Researching Careers

"Find a job you like and you add five days to every week." H. Jackson Brown, Jr.

People tend to gravitate towards what they know, which is natural and understandable - but it may limit your choices. So how can you choose a career if you don't know what kinds of jobs are out there?

Here are some suggestions for how to learn about the enormous range of possibilities:

  • Read about careers and organizations. The resources in the Right column will serve as a good starting point. With the global shift from print resources to electronic and web-based media, in our library, we maintain a 'print collection' that presents content that does not change a lot over time. This includes examples of good essays and personal statements, standardized test preparation, and philosophical models of ways to search for opportunities and core advice on self-presentation.
  • Browse the Alumni directory at LinkedIn. What are alumni in your major doing? What was their career path? While doing research, remember to interview several people. A variety of opinions will provide you with a balanced picture of the field.
  • Each year a number of alumni visit campus for academic department and career sponsored events. Attend them!
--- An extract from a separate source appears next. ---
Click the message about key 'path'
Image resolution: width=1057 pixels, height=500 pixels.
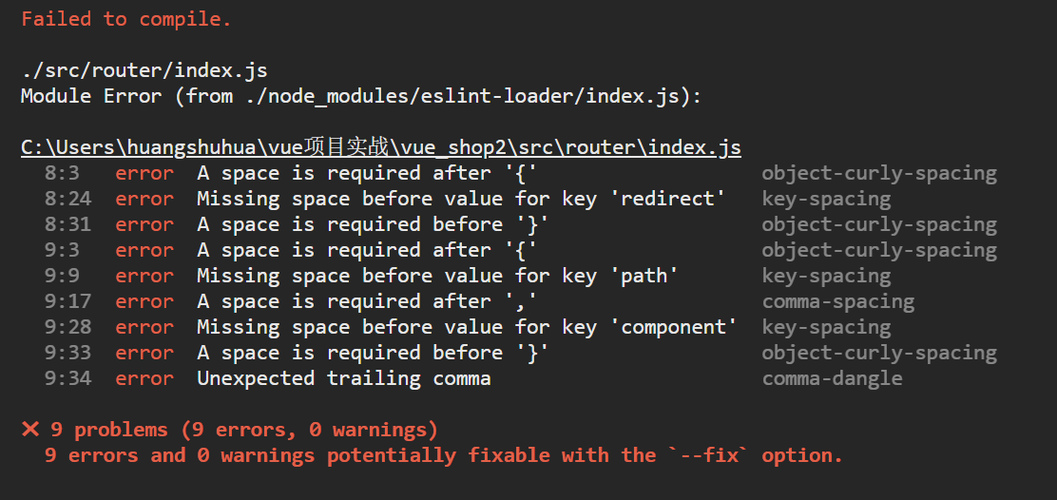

The following are questions to guide your search:
  • What are the responsibilities of the job?
  • Does the work match my skills, interest, values and personality traits?
  • What is a typical day like? Week?
  • What are the prospects for entering the field?
  • What are the advancement opportunities for women?
  • What are the education and experience requirements to enter this field?
  • What would be the best way to find work/get experience?
  • What kind of salary could I expect to make?
  • What are the positives and negatives about this career?
  • Will I be happy and effective doing this work?
  • What does the physical setting look and feel like? Can I work in such a setting?
  • Are there people like me in this career field? Will I be comfortable with my colleagues?